BOSTON (Reuters) – Asian stocks were set for broad gains on Thursday after Wall Street’s S&P 500 index briefly touched record highs, as investors appeared to shrug off worries about stalled U.S. stimulus talks and a shaky economic recovery.
Australian S&P/ASX 200 futures rose 0.69% in early trading, while New Zealand’s benchmark S&P/NZX 50 index gained about 0.4%.
Those gains came after the S&P 500 jumped on Wednesday, finishing just short of its February record closing high.
Analysts said while recent headlines suggest economic risks are growing, they also bolster the case for continued stimulus from Washington, which has given markets something to cheer.
In a wide rally led by tech-related stocks, the Nasdaq and Dow also rose sharply. The Nasdaq was the first of the three major indexes to bounce back to an all-time high in June. The Dow remains below its February peak.
E-mini futures for the S&P 500 were flat.
The gains on Wall Street came despite a continued impasse between lawmakers in Washington over the next economic relief package and a warning from Federal Reserve policymakers that the U.S. recovery will be gradual and slow until the coronavirus is under control.
U.S. government bond yields dipped from one-month highs on Wednesday after the Treasury saw good demand for a record $38 billion auction of 10-year notes, but they remained higher on the day ahead of a 30-year bond auction on Thursday.

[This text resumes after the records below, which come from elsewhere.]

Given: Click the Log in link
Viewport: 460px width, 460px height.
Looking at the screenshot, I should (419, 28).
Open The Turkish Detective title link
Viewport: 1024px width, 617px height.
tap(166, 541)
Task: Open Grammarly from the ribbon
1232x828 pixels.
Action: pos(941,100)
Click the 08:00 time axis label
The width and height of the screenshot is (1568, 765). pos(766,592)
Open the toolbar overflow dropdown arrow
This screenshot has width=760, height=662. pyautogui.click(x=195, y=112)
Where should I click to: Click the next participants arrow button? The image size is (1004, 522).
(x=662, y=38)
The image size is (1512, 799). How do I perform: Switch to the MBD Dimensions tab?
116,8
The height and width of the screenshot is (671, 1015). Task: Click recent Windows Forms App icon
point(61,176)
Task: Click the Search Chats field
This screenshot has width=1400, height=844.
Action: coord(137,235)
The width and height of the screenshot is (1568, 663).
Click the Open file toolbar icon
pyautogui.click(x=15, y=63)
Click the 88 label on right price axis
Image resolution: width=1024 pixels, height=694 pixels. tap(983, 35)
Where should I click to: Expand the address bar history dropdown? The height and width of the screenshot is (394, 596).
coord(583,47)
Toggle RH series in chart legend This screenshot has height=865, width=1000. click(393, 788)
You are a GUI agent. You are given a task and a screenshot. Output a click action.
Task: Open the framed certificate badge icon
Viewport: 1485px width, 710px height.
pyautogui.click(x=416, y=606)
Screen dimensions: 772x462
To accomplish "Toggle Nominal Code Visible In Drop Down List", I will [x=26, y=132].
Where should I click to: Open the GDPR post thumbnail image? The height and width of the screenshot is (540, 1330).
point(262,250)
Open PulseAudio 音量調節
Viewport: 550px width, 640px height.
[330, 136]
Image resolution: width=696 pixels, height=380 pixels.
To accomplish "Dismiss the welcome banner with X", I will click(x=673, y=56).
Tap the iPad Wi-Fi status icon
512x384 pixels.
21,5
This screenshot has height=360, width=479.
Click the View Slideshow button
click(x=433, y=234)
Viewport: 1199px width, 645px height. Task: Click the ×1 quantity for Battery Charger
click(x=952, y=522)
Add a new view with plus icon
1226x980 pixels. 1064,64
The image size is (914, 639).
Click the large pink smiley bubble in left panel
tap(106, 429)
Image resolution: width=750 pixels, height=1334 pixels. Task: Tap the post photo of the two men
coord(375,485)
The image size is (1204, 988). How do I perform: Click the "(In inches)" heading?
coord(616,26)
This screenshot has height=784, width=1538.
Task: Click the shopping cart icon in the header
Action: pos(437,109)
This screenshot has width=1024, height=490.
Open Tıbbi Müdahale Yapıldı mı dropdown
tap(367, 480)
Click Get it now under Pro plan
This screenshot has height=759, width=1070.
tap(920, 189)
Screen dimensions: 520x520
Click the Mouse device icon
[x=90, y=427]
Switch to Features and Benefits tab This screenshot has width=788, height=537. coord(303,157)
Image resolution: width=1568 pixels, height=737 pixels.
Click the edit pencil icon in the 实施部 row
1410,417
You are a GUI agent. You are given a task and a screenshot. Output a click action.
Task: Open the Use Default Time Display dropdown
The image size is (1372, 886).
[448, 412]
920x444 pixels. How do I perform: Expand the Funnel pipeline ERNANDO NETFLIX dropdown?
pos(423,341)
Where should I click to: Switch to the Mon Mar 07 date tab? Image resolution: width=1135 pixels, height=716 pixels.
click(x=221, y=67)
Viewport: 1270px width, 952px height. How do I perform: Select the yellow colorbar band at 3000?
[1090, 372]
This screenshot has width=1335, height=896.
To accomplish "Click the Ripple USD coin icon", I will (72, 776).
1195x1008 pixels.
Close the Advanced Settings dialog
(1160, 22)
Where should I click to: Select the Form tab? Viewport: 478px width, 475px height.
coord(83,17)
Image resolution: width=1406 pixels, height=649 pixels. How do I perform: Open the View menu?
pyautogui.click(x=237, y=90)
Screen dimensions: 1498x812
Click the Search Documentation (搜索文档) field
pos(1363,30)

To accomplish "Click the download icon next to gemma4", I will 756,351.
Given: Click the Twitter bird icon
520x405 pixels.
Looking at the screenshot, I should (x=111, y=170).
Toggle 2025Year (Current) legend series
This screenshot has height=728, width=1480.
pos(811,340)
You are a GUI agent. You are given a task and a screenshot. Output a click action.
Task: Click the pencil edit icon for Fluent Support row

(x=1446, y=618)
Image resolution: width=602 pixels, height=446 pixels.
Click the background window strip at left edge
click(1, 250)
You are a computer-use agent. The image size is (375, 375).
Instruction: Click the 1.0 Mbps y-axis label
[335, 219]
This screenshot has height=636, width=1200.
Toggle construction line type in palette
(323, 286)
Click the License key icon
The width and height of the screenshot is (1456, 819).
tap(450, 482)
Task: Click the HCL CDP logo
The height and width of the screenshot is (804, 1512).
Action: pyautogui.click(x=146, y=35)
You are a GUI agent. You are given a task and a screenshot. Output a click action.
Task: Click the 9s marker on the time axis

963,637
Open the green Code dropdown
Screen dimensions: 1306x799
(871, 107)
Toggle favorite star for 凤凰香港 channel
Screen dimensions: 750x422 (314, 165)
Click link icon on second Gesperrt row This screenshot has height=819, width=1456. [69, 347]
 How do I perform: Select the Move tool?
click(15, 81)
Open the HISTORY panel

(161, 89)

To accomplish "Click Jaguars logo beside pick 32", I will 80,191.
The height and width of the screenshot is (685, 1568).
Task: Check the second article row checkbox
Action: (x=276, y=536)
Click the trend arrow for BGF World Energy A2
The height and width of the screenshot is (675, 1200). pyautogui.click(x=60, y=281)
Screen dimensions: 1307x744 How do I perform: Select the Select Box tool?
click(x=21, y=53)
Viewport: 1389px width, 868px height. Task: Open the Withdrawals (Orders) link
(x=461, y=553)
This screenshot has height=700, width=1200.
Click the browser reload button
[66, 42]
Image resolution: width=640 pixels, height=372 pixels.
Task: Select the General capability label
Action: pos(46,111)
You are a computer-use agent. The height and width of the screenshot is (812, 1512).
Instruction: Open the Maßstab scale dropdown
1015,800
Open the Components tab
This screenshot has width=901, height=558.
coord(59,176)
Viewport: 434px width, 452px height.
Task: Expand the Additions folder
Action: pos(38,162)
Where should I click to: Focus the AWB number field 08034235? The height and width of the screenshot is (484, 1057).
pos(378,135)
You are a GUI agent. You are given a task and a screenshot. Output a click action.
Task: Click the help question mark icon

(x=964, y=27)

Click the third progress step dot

Kim Mundy, an analyst at Commonwealth Bank of Australia (OTC:CMWAY), said Washington would continue to support the economy despite a higher then expected inflation report.
“Monetary policy will remain very accommodative in the U.S. for a long time,” she wrote.
The dollar index fell about 0.3% amid mixed messages from U.S. markets, and the Australian dollar fell 0.04% versus the greenback at $0.716.
Ray Attrill, Head of FX Strategy at National Australia Bank (OTC:NABZY) in Sydney, said that “the improvement in risk sentiment has carried the day” for the Aussie after initially being dragged lower by negative news out of New Zealand and second quarter wage data.
The Japanese yen strengthened 0.04% versus the greenback at 106.85 per dollar, while Sterling was last trading at $1.3033, up 0.01% on the day.
Oil prices climbed after government data showed U.S. oil inventories fell across the board, bolstering hopes for increased fuel demand in the world’s biggest economy.
Save-haven precious metals recouped some of their recent losses in a choppy session.
Gold swung from being down 2.5% to add 0.3% to $1,917.16 an ounce, a day after its biggest daily fall in seven years. Silver fell as much as 5.5% and rose as much as 6% after a 15% plunge, the largest in over a decade, on Tuesday.
Spot gold dropped 0.3% to $1,912.97 an ounce.